Feature request - simpler constructors

kris foo at bar.com
Thu Sep 20 09:02:41 PDT 2007


Bill Baxter wrote:
> 
> I guess the main worry lurking in the back of my mind is that we may 
> actually want to use auto in parameter lists someday to mean more or 
> less what it means in declarations:
> 
>     void foo(auto y = "hi there",
>              auto x = 23.f,
>              const z = ABigNamedStruct())
>     {. . . }
> 
> And having it mean something slightly different for 'this' methods than 
> for an ordinary 'foo' method would just be confusing.
> 
> --bb


I agree, and there more.

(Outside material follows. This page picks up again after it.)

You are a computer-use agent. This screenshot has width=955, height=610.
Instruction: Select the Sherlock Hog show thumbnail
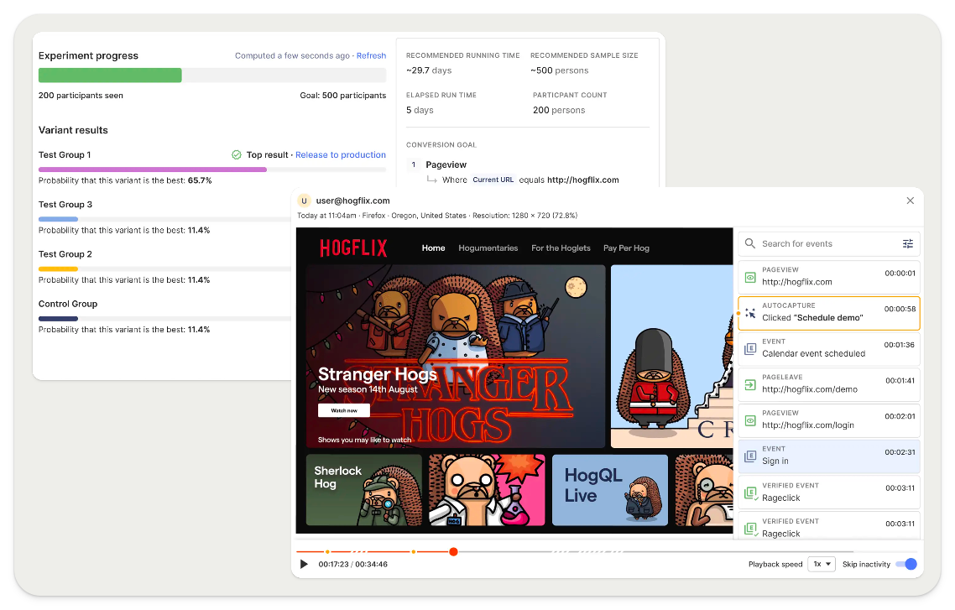coord(363,490)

The example given suggested

# this(auto year, auto month, auto day, auto hour, auto minute, auto second)

in such a case, one is invariably also going to provide something like:

# set (int year, int month, int day, int hour, int minute, int second)

or a combination of:

# date (int year, int month, int day)
# time (int hour, int minute, int second)

Hence, the ctor should actually be:

# this (int year, int month, int day, int hour, int minute, int second)
# {
#    date (year, month, day);
#    time (hour, minute, second);
# }

Having the compiler "fill in the gaps" here is just sloppy IMO. Do it 
right the first time.

Further, it's common practice (in D) to name local vars somewhat 
different than the parameter names, so that DDoc has something nicer to 
show (recall that ppl often use prefix/postfix decoration on member 
vars, to avoid name conflict with internal functions). This 'auto' 
notion would simply increase the level of brittleness involved. There's 
other reasons too, but all in all I suspect this notion is borne from 
pure laziness rather than from an engineering perspective?